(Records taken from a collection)

Begin

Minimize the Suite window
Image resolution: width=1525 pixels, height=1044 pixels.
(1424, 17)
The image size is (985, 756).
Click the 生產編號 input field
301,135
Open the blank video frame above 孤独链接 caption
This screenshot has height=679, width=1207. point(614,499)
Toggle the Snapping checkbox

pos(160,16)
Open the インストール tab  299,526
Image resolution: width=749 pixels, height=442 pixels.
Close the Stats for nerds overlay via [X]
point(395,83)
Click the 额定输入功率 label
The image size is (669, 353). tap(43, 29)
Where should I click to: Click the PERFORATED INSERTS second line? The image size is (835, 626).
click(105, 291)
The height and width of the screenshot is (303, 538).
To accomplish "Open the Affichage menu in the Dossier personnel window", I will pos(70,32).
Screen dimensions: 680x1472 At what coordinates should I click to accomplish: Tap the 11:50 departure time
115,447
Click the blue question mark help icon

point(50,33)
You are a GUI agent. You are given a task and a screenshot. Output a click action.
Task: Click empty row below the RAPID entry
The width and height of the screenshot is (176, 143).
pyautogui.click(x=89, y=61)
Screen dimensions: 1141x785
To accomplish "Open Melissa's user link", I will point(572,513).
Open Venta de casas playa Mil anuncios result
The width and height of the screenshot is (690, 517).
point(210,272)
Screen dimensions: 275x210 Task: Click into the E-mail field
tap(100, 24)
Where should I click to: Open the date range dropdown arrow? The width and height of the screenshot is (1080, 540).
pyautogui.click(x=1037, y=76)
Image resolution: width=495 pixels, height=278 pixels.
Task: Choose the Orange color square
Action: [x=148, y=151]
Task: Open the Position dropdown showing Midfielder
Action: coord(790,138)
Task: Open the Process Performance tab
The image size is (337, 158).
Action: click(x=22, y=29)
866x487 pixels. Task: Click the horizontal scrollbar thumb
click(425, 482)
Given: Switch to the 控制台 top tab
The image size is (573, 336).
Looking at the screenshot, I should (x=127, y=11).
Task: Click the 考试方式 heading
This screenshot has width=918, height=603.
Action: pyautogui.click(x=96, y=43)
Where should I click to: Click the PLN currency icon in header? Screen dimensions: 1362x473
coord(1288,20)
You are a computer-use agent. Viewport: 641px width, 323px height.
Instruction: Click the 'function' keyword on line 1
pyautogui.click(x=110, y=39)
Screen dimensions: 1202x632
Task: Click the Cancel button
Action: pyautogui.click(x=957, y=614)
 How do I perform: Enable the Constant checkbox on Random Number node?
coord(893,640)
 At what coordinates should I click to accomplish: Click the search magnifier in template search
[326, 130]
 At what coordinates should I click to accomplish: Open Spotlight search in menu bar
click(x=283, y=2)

End

#### [WHAT YOU NEED TO DO]
Retype all of the records above without changing a single character.

#### [COMPLETE ANSWER]
Minimize the Suite window
Image resolution: width=1525 pixels, height=1044 pixels.
(1424, 17)
The image size is (985, 756).
Click the 生產編號 input field
301,135
Open the blank video frame above 孤独链接 caption
This screenshot has height=679, width=1207. point(614,499)
Toggle the Snapping checkbox

pos(160,16)
Open the インストール tab  299,526
Image resolution: width=749 pixels, height=442 pixels.
Close the Stats for nerds overlay via [X]
point(395,83)
Click the 额定输入功率 label
The image size is (669, 353). tap(43, 29)
Where should I click to: Click the PERFORATED INSERTS second line? The image size is (835, 626).
click(105, 291)
The height and width of the screenshot is (303, 538).
To accomplish "Open the Affichage menu in the Dossier personnel window", I will pos(70,32).
Screen dimensions: 680x1472 At what coordinates should I click to accomplish: Tap the 11:50 departure time
115,447
Click the blue question mark help icon

point(50,33)
You are a GUI agent. You are given a task and a screenshot. Output a click action.
Task: Click empty row below the RAPID entry
The width and height of the screenshot is (176, 143).
pyautogui.click(x=89, y=61)
Screen dimensions: 1141x785
To accomplish "Open Melissa's user link", I will point(572,513).
Open Venta de casas playa Mil anuncios result
The width and height of the screenshot is (690, 517).
point(210,272)
Screen dimensions: 275x210 Task: Click into the E-mail field
tap(100, 24)
Where should I click to: Open the date range dropdown arrow? The width and height of the screenshot is (1080, 540).
pyautogui.click(x=1037, y=76)
Image resolution: width=495 pixels, height=278 pixels.
Task: Choose the Orange color square
Action: [x=148, y=151]
Task: Open the Position dropdown showing Midfielder
Action: coord(790,138)
Task: Open the Process Performance tab
The image size is (337, 158).
Action: click(x=22, y=29)
866x487 pixels. Task: Click the horizontal scrollbar thumb
click(425, 482)
Given: Switch to the 控制台 top tab
The image size is (573, 336).
Looking at the screenshot, I should (x=127, y=11).
Task: Click the 考试方式 heading
This screenshot has width=918, height=603.
Action: pyautogui.click(x=96, y=43)
Where should I click to: Click the PLN currency icon in header? Screen dimensions: 1362x473
coord(1288,20)
You are a computer-use agent. Viewport: 641px width, 323px height.
Instruction: Click the 'function' keyword on line 1
pyautogui.click(x=110, y=39)
Screen dimensions: 1202x632
Task: Click the Cancel button
Action: pyautogui.click(x=957, y=614)
 How do I perform: Enable the Constant checkbox on Random Number node?
coord(893,640)
 At what coordinates should I click to accomplish: Click the search magnifier in template search
[326, 130]
 At what coordinates should I click to accomplish: Open Spotlight search in menu bar
click(x=283, y=2)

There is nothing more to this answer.